» **SOURCE EXCERPT**:
* Begin *
The End of Everything (Astrophysically Speaking)
By Katie Mack
Scribner (2020)
Stories about the end of the world go back thousands of years, to legends about great floods and the Ragnarok of Norse mythology. Many of them are likely echoes of natural disasters or sudden climate change. Christianity is built on the concept of the end of the world and the transfer of humanity to its permanent homes in heaven or hell. The end of the world is what gives meaning to the world itself, and to us.
So the end of the universe itself is something we should be culturally prepared for. Still, Katie Mack’s book can be a shock — in part because she’s a clear and lively writer in love with science. She can make the end of everything not only understandable, but often funny.
Mack is a theoretical cosmologist, applying physics as we know it to the universe as we see it — and we can see it all the way back to the Big Bang, more than 13 billion years ago, in the form of the cosmic microwave background. What we see of the universe, and how we explain it with physics, has taught us a lot in the past century. But the more we learn, the stranger the universe becomes.
Let’s get one thing clear: we’ll be safely dead when most ends of the universe arrive. We’ve understood for a long time that the sun, a middle-aged star, will eventually swell up into a red giant. It will scorch all life off the Earth and any other planets it may have appeared on, before shrinking again into a white dwarf. And that will be billions of years from now. The average life expectancy of a species is about a million years, so humanity by then will be no more than a stratum of plastic-enriched fossils maybe two centimetres thick.
Much later than that, unpleasant things could happen universe-wide. As Mack says, “For as long as we’ve known that (1) the universe started with a Big Bang and (2) it is currently expanding, the logical next question has been whether it will turn around and come back on itself, ending in a catastrophic Big Crunch.” In other words, the mass of the universe would stop expansion, and everything would fall back on itself. It will be catastrophic indeed:
“The collected radiation from stars and high-energy particle jet, when suddenly condensed and blue shifted to even higher energies by the collapse, will be so intense it will begin to ignite the surfaces of stars long before the stars themselves collide. Nuclear explosions tear through stellar atmospheres, ripping apart the stars and filling space with hot plasma.
“At this point, things are really very bad.”
But suppose the universe doesn’t collapse, but just keeps expanding. This is very likely, because since the 1990s we’ve known that expansion has actually been speeding up for the last five billion years. Something called “dark energy” keeps creating more space, carrying galaxies away from each other faster and faster. Eventually, every galaxy will be alone in its own darkness, unable even to see the light from other galaxies. “I’m not going to sugarcoat this,” Mack says. “The universe is frickin’ weird.”
At some point, all the stars burn out, black holes evaporate, and even protons decay. This is the Heat Death: “the universe is basically empty space… expanding exponentially.” Entropy, the tendency of order to become disordered, is so total that “nothing can happen”; time stops.
* End *
» **DATA SUPPLIED**:
* Begin *
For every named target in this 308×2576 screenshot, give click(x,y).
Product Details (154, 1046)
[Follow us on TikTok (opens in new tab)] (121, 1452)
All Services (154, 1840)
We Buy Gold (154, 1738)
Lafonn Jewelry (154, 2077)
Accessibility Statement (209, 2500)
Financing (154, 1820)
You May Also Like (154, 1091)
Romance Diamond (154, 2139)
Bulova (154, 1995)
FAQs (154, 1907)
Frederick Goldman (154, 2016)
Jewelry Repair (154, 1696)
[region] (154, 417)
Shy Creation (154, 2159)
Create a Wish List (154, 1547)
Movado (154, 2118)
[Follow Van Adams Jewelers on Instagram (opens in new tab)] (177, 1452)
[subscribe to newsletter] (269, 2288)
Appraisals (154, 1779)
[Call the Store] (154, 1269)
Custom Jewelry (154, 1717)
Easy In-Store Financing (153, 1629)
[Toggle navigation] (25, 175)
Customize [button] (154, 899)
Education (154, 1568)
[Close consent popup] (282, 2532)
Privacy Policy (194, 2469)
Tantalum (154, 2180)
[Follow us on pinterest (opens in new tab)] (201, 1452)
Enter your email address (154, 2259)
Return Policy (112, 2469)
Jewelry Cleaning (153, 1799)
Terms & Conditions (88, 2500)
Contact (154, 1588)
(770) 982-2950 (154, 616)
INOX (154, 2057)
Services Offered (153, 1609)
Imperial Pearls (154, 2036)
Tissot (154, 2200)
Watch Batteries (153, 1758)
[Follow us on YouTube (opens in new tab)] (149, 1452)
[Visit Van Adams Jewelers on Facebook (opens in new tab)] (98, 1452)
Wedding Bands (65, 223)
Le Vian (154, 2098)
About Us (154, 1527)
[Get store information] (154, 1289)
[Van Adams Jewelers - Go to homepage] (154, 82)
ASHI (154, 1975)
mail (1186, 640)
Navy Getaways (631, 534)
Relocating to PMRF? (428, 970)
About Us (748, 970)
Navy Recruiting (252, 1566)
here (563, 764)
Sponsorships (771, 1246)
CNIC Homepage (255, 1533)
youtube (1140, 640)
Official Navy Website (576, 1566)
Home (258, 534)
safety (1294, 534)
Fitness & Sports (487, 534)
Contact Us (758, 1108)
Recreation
* End *
» **STATED GOAL 1**: According to the book review, what kind of scientist is Katie Mack?
» **STATED GOAL 2**: Copy the passage of the book review starting at "The End of Everything (Astrophysically" and ending at "but often funny.".
» **STATED GOAL 3**: Why does the book review call it very likely that the universe will keep expanding instead of collapsing?
The records aren't needed for this.

» **TASK RESULT 1**: A theoretical cosmologist.

» **TASK RESULT 2**:
The End of Everything (Astrophysically Speaking)
By Katie Mack
Scribner (2020)
Stories about the end of the world go back thousands of years, to legends about great floods and the Ragnarok of Norse mythology. Many of them are likely echoes of natural disasters or sudden climate change. Christianity is built on the concept of the end of the world and the transfer of humanity to its permanent homes in heaven or hell. The end of the world is what gives meaning to the world itself, and to us.
So the end of the universe itself is something we should be culturally prepared for. Still, Katie Mack’s book can be a shock — in part because she’s a clear and lively writer in love with science. She can make the end of everything not only understandable, but often funny.

» **TASK RESULT 3**: Since the 1990s, we've known that the expansion has been speeding up for the last five billion years. Dark energy keeps creating more space and carries galaxies away from each other faster and faster.